Listed entries
---*---
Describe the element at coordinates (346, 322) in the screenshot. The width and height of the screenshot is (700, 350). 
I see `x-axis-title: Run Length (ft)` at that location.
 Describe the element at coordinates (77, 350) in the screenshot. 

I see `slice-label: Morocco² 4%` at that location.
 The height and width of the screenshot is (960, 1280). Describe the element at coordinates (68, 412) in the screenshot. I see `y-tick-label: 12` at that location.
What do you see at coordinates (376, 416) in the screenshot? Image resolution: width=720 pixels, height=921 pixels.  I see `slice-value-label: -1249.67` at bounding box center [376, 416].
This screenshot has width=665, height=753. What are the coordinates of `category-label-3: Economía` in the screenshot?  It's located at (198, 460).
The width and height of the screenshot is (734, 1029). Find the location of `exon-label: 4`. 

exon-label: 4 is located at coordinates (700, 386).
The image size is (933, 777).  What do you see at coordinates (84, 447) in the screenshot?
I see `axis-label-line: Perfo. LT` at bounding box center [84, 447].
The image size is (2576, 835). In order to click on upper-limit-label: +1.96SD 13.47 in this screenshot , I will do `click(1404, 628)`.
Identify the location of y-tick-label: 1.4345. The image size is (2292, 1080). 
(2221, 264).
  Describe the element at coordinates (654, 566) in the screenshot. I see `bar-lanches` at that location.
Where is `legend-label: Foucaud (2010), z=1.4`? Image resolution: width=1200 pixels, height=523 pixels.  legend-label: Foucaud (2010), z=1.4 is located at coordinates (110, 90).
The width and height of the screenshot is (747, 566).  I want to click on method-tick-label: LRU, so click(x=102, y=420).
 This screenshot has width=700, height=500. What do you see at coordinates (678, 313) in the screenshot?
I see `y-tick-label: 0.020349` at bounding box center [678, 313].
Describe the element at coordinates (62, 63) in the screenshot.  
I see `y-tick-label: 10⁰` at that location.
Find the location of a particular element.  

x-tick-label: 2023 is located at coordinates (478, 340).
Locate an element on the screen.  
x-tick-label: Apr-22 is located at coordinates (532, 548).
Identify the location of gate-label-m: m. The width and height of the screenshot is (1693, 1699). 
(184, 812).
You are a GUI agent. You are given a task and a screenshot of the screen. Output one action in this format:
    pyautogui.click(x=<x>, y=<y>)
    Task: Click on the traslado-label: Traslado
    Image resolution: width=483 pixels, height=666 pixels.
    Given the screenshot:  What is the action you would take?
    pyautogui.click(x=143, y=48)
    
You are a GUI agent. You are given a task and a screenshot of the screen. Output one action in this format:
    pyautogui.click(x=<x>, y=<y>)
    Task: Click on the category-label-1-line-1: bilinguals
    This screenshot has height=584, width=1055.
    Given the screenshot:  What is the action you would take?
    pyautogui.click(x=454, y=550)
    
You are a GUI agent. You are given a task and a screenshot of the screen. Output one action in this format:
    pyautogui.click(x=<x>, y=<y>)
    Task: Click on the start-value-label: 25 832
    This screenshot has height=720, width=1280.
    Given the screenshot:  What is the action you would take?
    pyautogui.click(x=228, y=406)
---*---
Activity
Reproduce every entry above with each "GUI agent" switched to "interface operator" and everything else unchanged.

Response to the exercise
Describe the element at coordinates (346, 322) in the screenshot. The width and height of the screenshot is (700, 350). 
I see `x-axis-title: Run Length (ft)` at that location.
 Describe the element at coordinates (77, 350) in the screenshot. 

I see `slice-label: Morocco² 4%` at that location.
 The height and width of the screenshot is (960, 1280). Describe the element at coordinates (68, 412) in the screenshot. I see `y-tick-label: 12` at that location.
What do you see at coordinates (376, 416) in the screenshot? Image resolution: width=720 pixels, height=921 pixels.  I see `slice-value-label: -1249.67` at bounding box center [376, 416].
This screenshot has width=665, height=753. What are the coordinates of `category-label-3: Economía` in the screenshot?  It's located at (198, 460).
The width and height of the screenshot is (734, 1029). Find the location of `exon-label: 4`. 

exon-label: 4 is located at coordinates (700, 386).
The image size is (933, 777).  What do you see at coordinates (84, 447) in the screenshot?
I see `axis-label-line: Perfo. LT` at bounding box center [84, 447].
The image size is (2576, 835). In order to click on upper-limit-label: +1.96SD 13.47 in this screenshot , I will do `click(1404, 628)`.
Identify the location of y-tick-label: 1.4345. The image size is (2292, 1080). 
(2221, 264).
  Describe the element at coordinates (654, 566) in the screenshot. I see `bar-lanches` at that location.
Where is `legend-label: Foucaud (2010), z=1.4`? Image resolution: width=1200 pixels, height=523 pixels.  legend-label: Foucaud (2010), z=1.4 is located at coordinates (110, 90).
The width and height of the screenshot is (747, 566).  I want to click on method-tick-label: LRU, so click(x=102, y=420).
 This screenshot has width=700, height=500. What do you see at coordinates (678, 313) in the screenshot?
I see `y-tick-label: 0.020349` at bounding box center [678, 313].
Describe the element at coordinates (62, 63) in the screenshot.  
I see `y-tick-label: 10⁰` at that location.
Find the location of a particular element.  

x-tick-label: 2023 is located at coordinates (478, 340).
Locate an element on the screen.  
x-tick-label: Apr-22 is located at coordinates (532, 548).
Identify the location of gate-label-m: m. The width and height of the screenshot is (1693, 1699). 
(184, 812).
You are a interface operator. You are given a task and a screenshot of the screen. Output one action in this format:
    pyautogui.click(x=<x>, y=<y>)
    Task: Click on the traslado-label: Traslado
    Image resolution: width=483 pixels, height=666 pixels.
    Given the screenshot:  What is the action you would take?
    pyautogui.click(x=143, y=48)
    
You are a interface operator. You are given a task and a screenshot of the screen. Output one action in this format:
    pyautogui.click(x=<x>, y=<y>)
    Task: Click on the category-label-1-line-1: bilinguals
    This screenshot has height=584, width=1055.
    Given the screenshot:  What is the action you would take?
    pyautogui.click(x=454, y=550)
    
You are a interface operator. You are given a task and a screenshot of the screen. Output one action in this format:
    pyautogui.click(x=<x>, y=<y>)
    Task: Click on the start-value-label: 25 832
    This screenshot has height=720, width=1280.
    Given the screenshot:  What is the action you would take?
    pyautogui.click(x=228, y=406)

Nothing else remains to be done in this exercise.